What You need to Know about Prostate Cancer Treatment Options: Part I – Bowel Dysfunction

If detected early enough, localized prostate cancer is generally associated with a high survival rate with treatment options including surgery, radiation therapy, and active surveillance. It is important to research and understand complications that may be associated with treatments before making any decisions with your medical team. Providing the right tools and resources for patients and caregivers is something professionals in the medical field take very seriously. With this three-part series, we hope to share some insight on possible treatment side effects in a series of posts, starting with one of the more common complications – bowel dysfunction.

Bowel dysfunction includes different side effects that patients might experience at varying levels of significance. These include a range of complications from rectal bleeding ,diarrhea and frequent stools to fecal incontinence, the inability to control bowel movements, or even rectal bleeding. Not all treatments for prostate cancer will result in bowel problems, but it is important to note this can be common during or following radiation therapy.

Although precision in Radiotherapy continues to improve, there is always a risk of damaging healthy cells nearby. The rectum and prostate are located directly next to each other, and as a result the rectum can inadvertently receive doses of radiation during prostate cancer treatment. During treatment, radiation can cause the sensitive lining of the bowel to become inflamed, and some patients might experience bleeding and rectal pain months or years after treatment has taken place. These symptoms are sometimes related to damaged scar tissue which has developed in the rectum, which tears and bleeds with bowel movements.

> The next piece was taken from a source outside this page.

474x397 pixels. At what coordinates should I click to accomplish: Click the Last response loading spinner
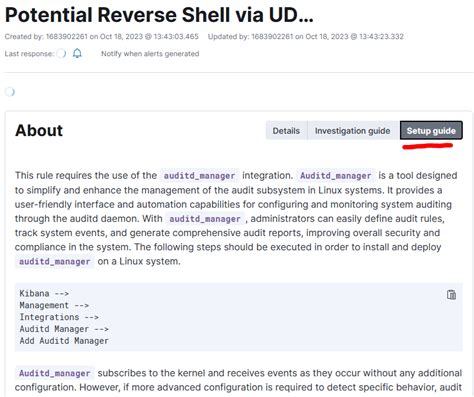coord(61,53)
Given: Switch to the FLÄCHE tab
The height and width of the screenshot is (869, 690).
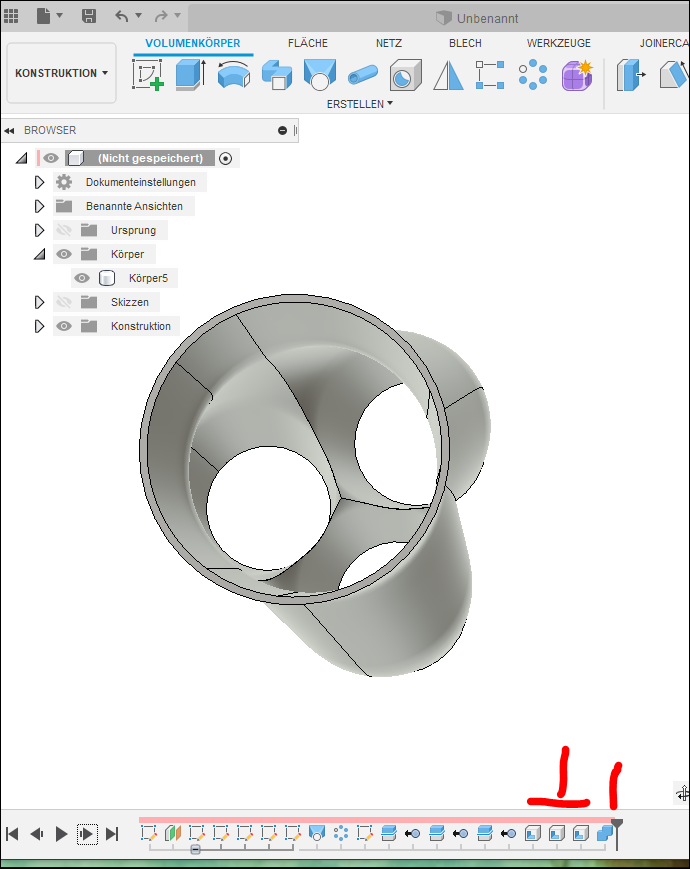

If present, these side effects can be temporary, but some men have symptoms that persist for years and may require treatment or, in rare circumstances, surgery to improve bowel function. According to the Prostate Cancer Foundation, bowel function tends to remain the same or deteriorate rather than improve over time as the effects of radiation accumulate. After two years, about 10-20 percent of men reported having persistent diarrhea a few times each week, while rectal bleeding increased steadily from 5 percent immediately after treatment to 25 percent after two years.

Radiation therapy has an excellent record of success, providing long-term survival in many cases. With prostate cancer survivors living longer, it is most imperative to reduce the risk of injury to the healthy organs which surround the prostate so that we can work towards providing the highest long-term quality of life for patients.